Die Hälfte der Deutschen rechnet mit Streit unterm Tannenbaum. Nur die Hälfte? Wenn man die politisch-kulturelle Entwicklung des Jahres noch einmal Revue passieren lässt, Trump und Pegida inklusive, mutet das fast wenig an.

Hassmails, "postfaktische" Lügen im Netz, Beleidigungen und Wüsteres - es scheint, als habe jemand den Leuten plötzlich ein aggressiv machendes Mittel ins Trinkwasser geschüttet. Oder bricht hier nur durch, was unter der Oberfläche immer schon da war? Die Antwort lautet: Beides stimmt.

Die Menschen sind und werden tatsächlich angeheizt durch Leute, die auf Konfrontation der Bevölkerungsgruppen gegeneinander setzen und davon politisch profitieren. Anonymität und Vereinzelung haben zugenommen, das Internet erlaubt es jedem, niedere Instinkte auszuleben. Meist straflos, aber langfristig nicht folgenlos. Jedenfalls nicht für die Gesellschaft. Doch neu ist das nicht. Stets gab es welche, die die Faust ballten, freilich bisher in der eigenen Tasche. Weil ihnen vermeintlich oder tatsächlich Unrecht getan worden war, weil sie alles nicht verstanden, weil sie es anders wollten, weil sie Angst hatten vor Veränderung oder sonst irgendeinen Frust schoben. Das ist die eine Seite. Die andere: Noch immer wählen 85 Prozent nicht rechts, noch immer helfen sich Nachbarn und Freunde, noch immer sind die Kirchen voll an Weihnachten und die Familien von gegenseitiger Verantwortung, Fürsorge, ja Liebe geprägt. In den Generationen und über die Generationen hinweg. Was gelegentliche Auseinandersetzungen auch an Weihnachten nicht ausschließt.

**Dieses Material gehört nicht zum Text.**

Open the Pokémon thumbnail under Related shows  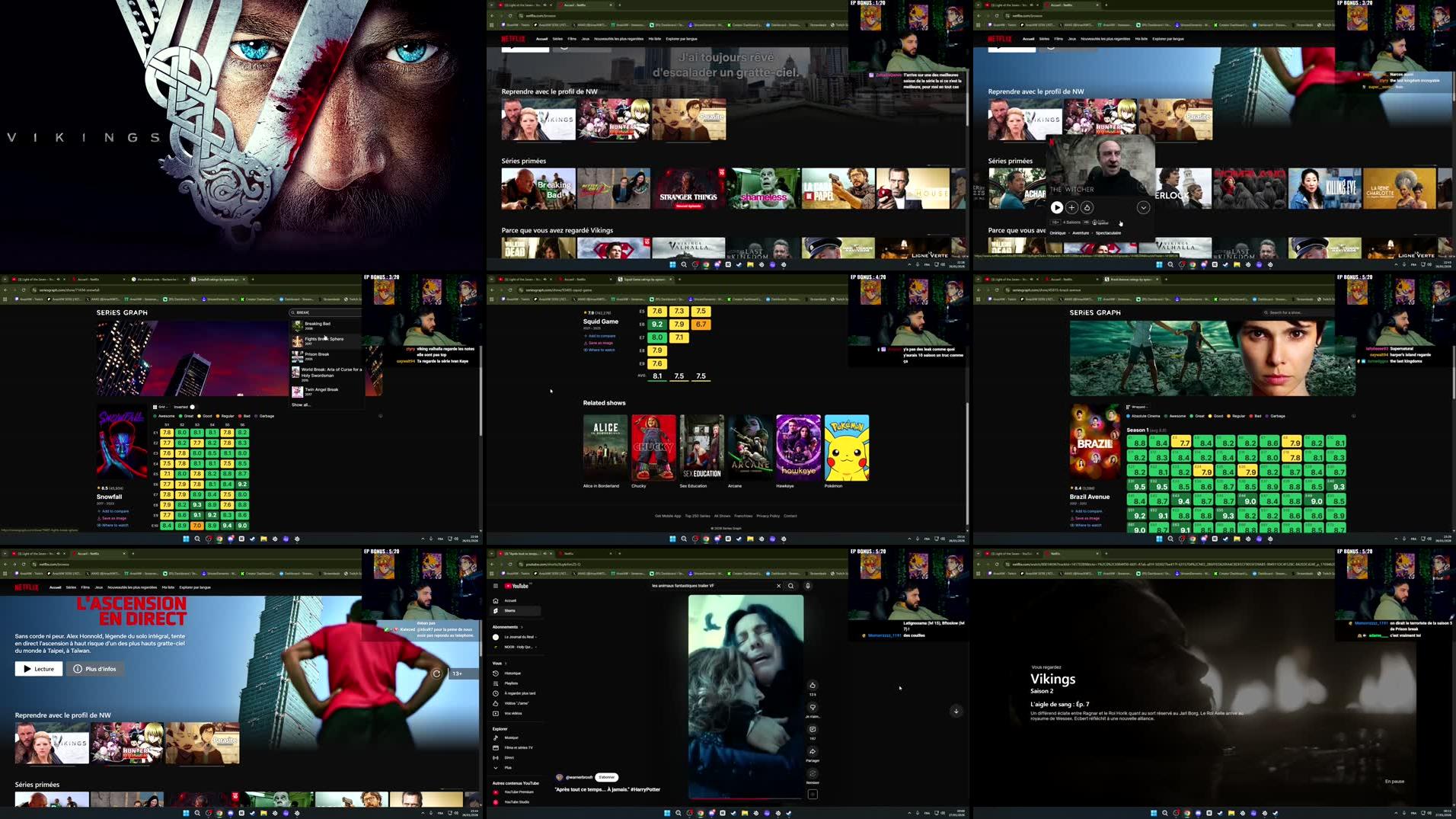(x=847, y=448)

Diese Mehrheit, nennen wir sie den zivilisierten Teil der Zivilgesellschaft, ist nun freilich gefordert, für ihren Lebensstil auch zu kämpfen. Ihn offensiver als bisher zu verteidigen, gegen die vielen Rüpler, Rowdies, Parolenverbreiter, Lügner, Sprücheklopfer, Hassprediger, Gedankenlosen, Antidemokraten und Rassisten. In der Politik wie im Alltag. Denn ein aggressives gesellschaftliches Klima dehnt sich aus wie übelriechendes Gärgas. Wer dem anderen im Straßenverkehr den Stinkefinger zeigt, kriegt es morgen als "Sack, geh aus dem Weg" vielleicht im Supermarkt zurück. Bei all dem kommt man der Lösung von wirklich vorhandenen Problemen übrigens nicht näher, denn Aggression und Kompromissbereitschaft sind keine vereinbaren Verhaltensweisen. Aggression zerstört. Es gilt also, eine andere, kultivierte Form der Auseinandersetzung zu führen und durchzusetzen, eine, die argumentiert, die zu überzeugen versucht, und die zuhört, eine, die den anderen immer respektiert. Das gilt für die große Politik. Das gilt für den Alltag. Und das gilt auch für das Fest unterm Tannenbaum. Die Hälfte der Bevölkerung, die dort nicht mit Streit rechnet, darf sich freuen. Die andere sollte es als Übung für die unweigerlich kommenden Auseinandersetzungen des neuen Jahres nehmen.